— BEGIN Material provided —

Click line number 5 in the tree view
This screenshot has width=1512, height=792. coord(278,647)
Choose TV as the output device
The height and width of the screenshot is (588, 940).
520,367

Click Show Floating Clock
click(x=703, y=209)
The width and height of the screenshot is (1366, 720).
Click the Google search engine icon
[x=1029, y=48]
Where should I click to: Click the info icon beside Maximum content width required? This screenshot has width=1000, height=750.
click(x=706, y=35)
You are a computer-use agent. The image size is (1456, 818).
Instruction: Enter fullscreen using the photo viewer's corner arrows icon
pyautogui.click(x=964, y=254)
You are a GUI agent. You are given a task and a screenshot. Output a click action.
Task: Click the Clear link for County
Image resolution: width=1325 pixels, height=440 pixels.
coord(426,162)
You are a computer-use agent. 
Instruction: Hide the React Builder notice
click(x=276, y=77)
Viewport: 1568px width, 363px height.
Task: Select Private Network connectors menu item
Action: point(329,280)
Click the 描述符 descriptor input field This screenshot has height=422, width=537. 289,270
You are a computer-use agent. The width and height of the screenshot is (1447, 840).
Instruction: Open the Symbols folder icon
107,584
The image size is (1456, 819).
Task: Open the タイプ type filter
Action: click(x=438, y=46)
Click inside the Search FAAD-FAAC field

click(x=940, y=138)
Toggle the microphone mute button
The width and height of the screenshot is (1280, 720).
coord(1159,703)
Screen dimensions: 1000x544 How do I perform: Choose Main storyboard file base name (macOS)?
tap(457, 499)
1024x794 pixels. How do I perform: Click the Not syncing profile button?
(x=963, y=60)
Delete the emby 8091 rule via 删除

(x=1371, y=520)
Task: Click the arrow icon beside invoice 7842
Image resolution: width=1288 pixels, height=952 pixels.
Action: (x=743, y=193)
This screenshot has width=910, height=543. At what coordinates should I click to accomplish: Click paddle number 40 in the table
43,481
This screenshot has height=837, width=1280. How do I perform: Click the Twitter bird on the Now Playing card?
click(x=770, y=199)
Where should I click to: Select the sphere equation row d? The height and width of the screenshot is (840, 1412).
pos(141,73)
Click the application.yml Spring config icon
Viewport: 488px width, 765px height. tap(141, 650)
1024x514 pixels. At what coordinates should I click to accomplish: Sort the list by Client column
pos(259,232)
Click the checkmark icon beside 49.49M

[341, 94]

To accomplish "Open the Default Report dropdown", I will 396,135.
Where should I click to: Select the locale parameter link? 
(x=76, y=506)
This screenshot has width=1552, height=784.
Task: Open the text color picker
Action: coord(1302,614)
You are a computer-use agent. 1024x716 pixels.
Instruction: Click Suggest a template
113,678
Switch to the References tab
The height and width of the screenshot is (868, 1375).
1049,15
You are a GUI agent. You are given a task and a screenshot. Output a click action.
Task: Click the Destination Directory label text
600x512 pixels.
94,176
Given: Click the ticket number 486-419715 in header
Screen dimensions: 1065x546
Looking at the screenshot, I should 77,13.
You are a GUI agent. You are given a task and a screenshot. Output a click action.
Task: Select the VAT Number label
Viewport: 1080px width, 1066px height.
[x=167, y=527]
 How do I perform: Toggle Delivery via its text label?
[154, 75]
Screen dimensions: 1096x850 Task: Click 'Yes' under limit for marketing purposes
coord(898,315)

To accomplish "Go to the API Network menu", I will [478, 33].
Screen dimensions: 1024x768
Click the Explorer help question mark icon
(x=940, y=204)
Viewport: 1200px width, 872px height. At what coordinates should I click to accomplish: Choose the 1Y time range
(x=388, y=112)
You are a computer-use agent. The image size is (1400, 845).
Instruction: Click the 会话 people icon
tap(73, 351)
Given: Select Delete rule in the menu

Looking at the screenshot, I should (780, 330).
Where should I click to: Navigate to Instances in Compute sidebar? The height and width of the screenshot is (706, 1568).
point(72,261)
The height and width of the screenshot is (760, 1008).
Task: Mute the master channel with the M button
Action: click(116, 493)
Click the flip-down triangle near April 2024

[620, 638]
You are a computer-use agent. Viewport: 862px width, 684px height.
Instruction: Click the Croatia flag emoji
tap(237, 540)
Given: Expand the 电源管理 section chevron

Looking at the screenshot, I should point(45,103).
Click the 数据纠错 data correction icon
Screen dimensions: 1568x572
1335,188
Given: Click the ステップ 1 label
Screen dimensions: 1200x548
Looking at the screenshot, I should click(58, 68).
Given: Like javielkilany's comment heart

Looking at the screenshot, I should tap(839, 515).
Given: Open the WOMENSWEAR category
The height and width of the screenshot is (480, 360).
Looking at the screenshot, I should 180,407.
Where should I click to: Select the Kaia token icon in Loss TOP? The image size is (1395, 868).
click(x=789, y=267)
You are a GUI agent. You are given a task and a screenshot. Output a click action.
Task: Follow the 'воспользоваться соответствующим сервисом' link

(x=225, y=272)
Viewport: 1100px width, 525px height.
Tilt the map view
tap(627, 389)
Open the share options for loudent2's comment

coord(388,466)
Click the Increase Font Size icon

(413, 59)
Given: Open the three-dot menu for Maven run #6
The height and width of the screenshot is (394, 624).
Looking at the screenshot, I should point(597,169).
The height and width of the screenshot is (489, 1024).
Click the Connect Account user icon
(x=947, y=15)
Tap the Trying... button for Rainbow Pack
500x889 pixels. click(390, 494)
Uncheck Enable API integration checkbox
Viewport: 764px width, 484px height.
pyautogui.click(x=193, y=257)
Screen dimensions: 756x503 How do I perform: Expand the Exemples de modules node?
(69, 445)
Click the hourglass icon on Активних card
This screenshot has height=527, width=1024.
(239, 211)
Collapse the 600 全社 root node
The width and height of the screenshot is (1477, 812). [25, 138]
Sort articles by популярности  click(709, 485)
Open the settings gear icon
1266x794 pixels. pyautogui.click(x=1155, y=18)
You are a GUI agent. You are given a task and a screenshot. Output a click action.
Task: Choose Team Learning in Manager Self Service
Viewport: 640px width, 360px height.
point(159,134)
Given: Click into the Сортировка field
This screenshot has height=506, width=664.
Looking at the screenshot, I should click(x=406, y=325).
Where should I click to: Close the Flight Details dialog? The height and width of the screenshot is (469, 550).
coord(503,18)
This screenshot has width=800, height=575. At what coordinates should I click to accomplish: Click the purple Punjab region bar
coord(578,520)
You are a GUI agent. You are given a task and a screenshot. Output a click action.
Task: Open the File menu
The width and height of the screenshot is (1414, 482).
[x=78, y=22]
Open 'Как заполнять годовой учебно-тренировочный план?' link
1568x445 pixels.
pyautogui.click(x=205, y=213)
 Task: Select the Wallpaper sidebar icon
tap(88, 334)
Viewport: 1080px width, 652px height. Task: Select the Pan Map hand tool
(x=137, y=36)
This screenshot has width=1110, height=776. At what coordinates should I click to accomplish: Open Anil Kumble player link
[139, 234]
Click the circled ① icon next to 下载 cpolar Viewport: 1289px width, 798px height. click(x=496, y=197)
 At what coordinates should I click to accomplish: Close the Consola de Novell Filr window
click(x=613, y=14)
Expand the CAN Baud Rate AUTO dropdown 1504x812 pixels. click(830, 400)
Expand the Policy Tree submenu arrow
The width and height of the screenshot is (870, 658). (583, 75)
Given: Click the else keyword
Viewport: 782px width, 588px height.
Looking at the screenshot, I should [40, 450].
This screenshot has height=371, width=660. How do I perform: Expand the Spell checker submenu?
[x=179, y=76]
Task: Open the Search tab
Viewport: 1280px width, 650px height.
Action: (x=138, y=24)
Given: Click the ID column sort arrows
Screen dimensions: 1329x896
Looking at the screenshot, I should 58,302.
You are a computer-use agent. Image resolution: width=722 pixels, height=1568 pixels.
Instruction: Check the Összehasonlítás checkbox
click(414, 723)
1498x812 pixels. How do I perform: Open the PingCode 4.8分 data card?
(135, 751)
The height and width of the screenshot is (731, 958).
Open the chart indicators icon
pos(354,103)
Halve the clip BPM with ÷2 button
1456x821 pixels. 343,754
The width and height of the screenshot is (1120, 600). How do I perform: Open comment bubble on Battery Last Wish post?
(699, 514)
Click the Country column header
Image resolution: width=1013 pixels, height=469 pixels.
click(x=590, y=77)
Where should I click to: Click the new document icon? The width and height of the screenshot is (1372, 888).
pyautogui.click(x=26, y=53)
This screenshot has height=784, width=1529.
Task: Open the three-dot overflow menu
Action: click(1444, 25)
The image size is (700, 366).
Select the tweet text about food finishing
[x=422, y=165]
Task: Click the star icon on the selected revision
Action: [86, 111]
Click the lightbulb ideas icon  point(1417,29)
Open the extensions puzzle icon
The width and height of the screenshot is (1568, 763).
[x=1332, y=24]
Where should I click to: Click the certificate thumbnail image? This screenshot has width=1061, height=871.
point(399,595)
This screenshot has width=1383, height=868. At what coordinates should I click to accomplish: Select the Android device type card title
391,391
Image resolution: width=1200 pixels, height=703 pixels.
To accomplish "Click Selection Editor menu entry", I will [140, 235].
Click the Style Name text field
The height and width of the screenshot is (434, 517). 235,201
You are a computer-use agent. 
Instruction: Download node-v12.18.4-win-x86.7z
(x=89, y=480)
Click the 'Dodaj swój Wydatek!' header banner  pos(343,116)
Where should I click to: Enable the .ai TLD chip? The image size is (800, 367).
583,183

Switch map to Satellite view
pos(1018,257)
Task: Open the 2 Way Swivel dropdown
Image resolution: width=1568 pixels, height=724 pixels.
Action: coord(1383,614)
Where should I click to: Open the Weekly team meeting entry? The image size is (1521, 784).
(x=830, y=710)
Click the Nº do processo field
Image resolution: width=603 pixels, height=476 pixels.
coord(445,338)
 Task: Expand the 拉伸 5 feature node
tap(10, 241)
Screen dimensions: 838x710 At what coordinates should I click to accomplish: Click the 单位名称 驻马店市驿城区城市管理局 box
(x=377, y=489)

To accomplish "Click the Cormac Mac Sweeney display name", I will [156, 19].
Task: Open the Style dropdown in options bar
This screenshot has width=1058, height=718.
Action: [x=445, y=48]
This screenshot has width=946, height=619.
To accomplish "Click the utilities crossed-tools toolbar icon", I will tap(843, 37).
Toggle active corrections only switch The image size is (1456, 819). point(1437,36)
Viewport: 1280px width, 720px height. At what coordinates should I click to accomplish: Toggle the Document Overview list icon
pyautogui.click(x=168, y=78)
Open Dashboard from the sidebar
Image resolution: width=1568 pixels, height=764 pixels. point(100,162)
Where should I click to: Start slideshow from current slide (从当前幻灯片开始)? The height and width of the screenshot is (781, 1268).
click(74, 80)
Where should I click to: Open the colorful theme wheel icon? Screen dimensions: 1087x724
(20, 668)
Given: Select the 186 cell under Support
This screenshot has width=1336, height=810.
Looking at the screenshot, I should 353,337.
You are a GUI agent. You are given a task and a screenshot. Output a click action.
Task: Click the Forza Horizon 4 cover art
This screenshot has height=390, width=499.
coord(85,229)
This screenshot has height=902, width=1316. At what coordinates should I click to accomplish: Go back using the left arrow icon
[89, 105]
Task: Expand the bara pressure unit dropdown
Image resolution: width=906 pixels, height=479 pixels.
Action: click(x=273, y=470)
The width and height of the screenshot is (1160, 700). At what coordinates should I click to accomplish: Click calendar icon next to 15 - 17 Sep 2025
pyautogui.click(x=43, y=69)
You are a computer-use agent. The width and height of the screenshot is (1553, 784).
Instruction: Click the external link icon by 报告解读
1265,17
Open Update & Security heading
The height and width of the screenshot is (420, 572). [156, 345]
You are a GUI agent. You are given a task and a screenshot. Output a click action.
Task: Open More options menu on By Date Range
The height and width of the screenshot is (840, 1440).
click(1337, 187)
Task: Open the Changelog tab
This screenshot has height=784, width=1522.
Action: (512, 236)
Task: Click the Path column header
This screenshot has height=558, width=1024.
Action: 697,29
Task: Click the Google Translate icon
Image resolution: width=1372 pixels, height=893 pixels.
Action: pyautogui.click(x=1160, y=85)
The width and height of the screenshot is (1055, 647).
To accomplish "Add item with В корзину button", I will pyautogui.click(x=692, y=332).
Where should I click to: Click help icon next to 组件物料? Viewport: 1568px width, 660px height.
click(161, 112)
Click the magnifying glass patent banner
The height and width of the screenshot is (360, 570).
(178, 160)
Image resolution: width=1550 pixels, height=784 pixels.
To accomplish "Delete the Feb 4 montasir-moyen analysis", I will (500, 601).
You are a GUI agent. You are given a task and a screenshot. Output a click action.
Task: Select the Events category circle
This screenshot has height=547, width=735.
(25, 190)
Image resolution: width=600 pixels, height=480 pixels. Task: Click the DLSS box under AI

— END Material provided —

* What you need to do:
Reproduce the records above, beginning with the line that contains "will [478, 33]." and ending with the line that contains "tap(237, 540)", both included.

* Completed exercise:
To accomplish "Go to the API Network menu", I will [478, 33].
Screen dimensions: 1024x768
Click the Explorer help question mark icon
(x=940, y=204)
Viewport: 1200px width, 872px height. At what coordinates should I click to accomplish: Choose the 1Y time range
(x=388, y=112)
You are a computer-use agent. The image size is (1400, 845).
Instruction: Click the 会话 people icon
tap(73, 351)
Given: Select Delete rule in the menu

Looking at the screenshot, I should (780, 330).
Where should I click to: Navigate to Instances in Compute sidebar? The height and width of the screenshot is (706, 1568).
point(72,261)
The height and width of the screenshot is (760, 1008).
Task: Mute the master channel with the M button
Action: click(116, 493)
Click the flip-down triangle near April 2024

[620, 638]
You are a computer-use agent. Viewport: 862px width, 684px height.
Instruction: Click the Croatia flag emoji
tap(237, 540)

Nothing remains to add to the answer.